Zoha Waseem, nel suo contributo al volume, intitolato Exploring emotionality in ethnographic encounters: confessions from fieldwork on policing in Pakistan, accetta la sfida e, in una ventina di pagine intense e appassionate, racconta la propria storia e le proprie emozioni di etnologa, durante i suoi incontri con i poliziotti di Karachi: angoscia (in situazioni difficili), compassione (per agenti in condizioni di subalternità e vulnerabilità) e sensi di colpa (per aver usato una posizione di privilegio, il proprio potere e la posizione di studiosa con “conoscenze in alto”, e frasi come “lei non sa chi sono io”, per proteggersi e uscire da incontri difficili con poliziotti corrotti).  Elaborando episodi del proprio lavoro a Karachi, con momenti anche divertenti alla lettura, l’autrice non perde mai di vista l’obiettivo di riflettere e riesaminare costantemente la sua posizione di privilegio e di potere in relazione alla ricerca etnografica su uomini (o a volte donne) a loro volta considerati in posizioni di potere. Così facendo, l’autrice arriva anche a rianalizzare le emozioni che ha provato durante il suo lavoro sul campo e a valutare in che misura queste possano essere state influenzate da quelle dei suoi interlocutori. Si tratta di un esercizio fondamentale per il compito dell’etnologa, come insegna la letteratura in materia. Il lavoro sul campo è una forma di lavoro essenzialmente emozionale e occorre impegnarsi a comprendere come le emozioni – inevitabilmente forti in contesti ad alto rischio, estremamente variabili e insicuri, come nel caso del Pakistan –influenzino le esperienze di ricerca e il processo decisionale sul campo. L’etnografia è per antonomasia una disciplina e un metodo di lavoro in cui i corpi, le emozioni e il proprio “sé” contano, per cui occorre scavare in profondità in chi/cosa siamo, rendendo visibile il sé del ricercatore al centro della scena.

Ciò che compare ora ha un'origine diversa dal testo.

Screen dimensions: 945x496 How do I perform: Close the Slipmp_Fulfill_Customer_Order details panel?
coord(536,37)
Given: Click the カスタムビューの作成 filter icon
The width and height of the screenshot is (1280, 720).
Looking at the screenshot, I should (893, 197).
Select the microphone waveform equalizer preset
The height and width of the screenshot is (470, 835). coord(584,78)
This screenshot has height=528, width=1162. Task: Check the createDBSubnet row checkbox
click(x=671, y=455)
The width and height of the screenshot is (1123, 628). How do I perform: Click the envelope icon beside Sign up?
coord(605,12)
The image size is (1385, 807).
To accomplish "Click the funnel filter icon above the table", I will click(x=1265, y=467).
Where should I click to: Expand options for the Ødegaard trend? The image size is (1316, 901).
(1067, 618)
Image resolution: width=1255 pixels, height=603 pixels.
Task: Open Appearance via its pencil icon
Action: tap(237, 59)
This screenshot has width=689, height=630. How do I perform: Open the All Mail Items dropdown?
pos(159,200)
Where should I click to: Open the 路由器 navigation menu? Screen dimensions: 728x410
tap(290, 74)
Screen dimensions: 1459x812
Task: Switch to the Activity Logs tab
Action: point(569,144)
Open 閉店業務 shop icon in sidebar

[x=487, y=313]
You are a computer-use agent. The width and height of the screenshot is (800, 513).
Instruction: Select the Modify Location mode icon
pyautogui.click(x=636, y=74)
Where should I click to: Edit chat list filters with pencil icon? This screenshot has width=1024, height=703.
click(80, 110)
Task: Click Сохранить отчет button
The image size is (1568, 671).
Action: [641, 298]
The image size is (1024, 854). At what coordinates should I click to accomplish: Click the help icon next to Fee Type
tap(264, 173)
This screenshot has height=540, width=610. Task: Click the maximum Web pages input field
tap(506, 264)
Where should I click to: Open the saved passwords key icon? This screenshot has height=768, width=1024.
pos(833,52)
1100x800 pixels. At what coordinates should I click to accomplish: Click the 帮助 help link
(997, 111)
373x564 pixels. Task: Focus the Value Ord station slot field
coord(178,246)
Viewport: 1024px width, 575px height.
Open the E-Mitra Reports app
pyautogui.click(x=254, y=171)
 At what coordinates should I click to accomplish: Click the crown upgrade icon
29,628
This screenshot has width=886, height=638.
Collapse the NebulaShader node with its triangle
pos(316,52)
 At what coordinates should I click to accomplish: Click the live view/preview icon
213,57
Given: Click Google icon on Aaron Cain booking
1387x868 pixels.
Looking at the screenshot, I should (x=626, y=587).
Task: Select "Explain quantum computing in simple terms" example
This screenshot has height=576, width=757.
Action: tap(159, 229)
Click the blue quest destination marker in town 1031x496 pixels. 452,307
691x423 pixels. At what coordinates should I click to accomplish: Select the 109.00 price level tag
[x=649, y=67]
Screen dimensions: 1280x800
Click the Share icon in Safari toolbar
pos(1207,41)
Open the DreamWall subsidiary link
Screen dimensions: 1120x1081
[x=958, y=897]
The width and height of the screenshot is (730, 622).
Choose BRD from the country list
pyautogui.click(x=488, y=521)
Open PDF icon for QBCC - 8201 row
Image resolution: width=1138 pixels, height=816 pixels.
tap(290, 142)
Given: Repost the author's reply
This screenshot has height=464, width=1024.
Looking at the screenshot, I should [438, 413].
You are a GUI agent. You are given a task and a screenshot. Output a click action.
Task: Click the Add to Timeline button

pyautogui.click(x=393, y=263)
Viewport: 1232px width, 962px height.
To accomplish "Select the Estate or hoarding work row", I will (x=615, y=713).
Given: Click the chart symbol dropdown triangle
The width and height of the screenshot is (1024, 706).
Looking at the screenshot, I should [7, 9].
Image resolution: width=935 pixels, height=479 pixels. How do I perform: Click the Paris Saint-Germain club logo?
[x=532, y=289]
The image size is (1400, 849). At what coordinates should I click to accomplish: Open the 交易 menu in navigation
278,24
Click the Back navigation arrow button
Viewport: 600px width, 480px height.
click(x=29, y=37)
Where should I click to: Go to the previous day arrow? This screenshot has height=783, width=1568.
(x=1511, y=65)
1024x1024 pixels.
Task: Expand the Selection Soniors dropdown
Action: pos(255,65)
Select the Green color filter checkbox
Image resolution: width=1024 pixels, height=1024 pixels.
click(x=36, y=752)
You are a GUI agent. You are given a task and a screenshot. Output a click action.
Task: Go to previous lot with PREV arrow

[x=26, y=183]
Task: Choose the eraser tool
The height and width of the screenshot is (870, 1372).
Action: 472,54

Per questa ragione, il capitolo inizia con un breve sguardo su come le emozioni sono state trattate nel lavoro etnografico relativo alle aree della polizia e della sicurezza in generale. Dopo aver parlato del caso di studio e dei metodi impiegati, l’autrice approfondisce alcune delle principali sfide emotive incontrate durante la ricerca sulle forze di polizia in Pakistan: in primo luogo la paura, l’empatia, il senso di colpa e l’ansia (alcune delle quali spesso contemporanee).

La lezione che l’autrice condivide è che, come etnografi, occorre da un lato mantenere l’attenzione sull’osservazione degli intervistati, degli interlocutori e dei partecipanti agli studi, ma dall’altro occorre rivolgere lo sguardo verso l’interno, per osservare le proprie risposte emotive e comportamentali a ciò che si incontra sul campo e praticare attivamente la riflessività. Per comprendere veramente il lavoro e la cultura della polizia, in Pakistan come altrove, non occorre considerare solo ciò che la polizia fa, dice e prova, ma anche ciò che noi – come studiosi e membri della società civile – proviamo di fronte a coloro che appartengono a istituzioni che dovrebbero proteggere e servire quelli come noi.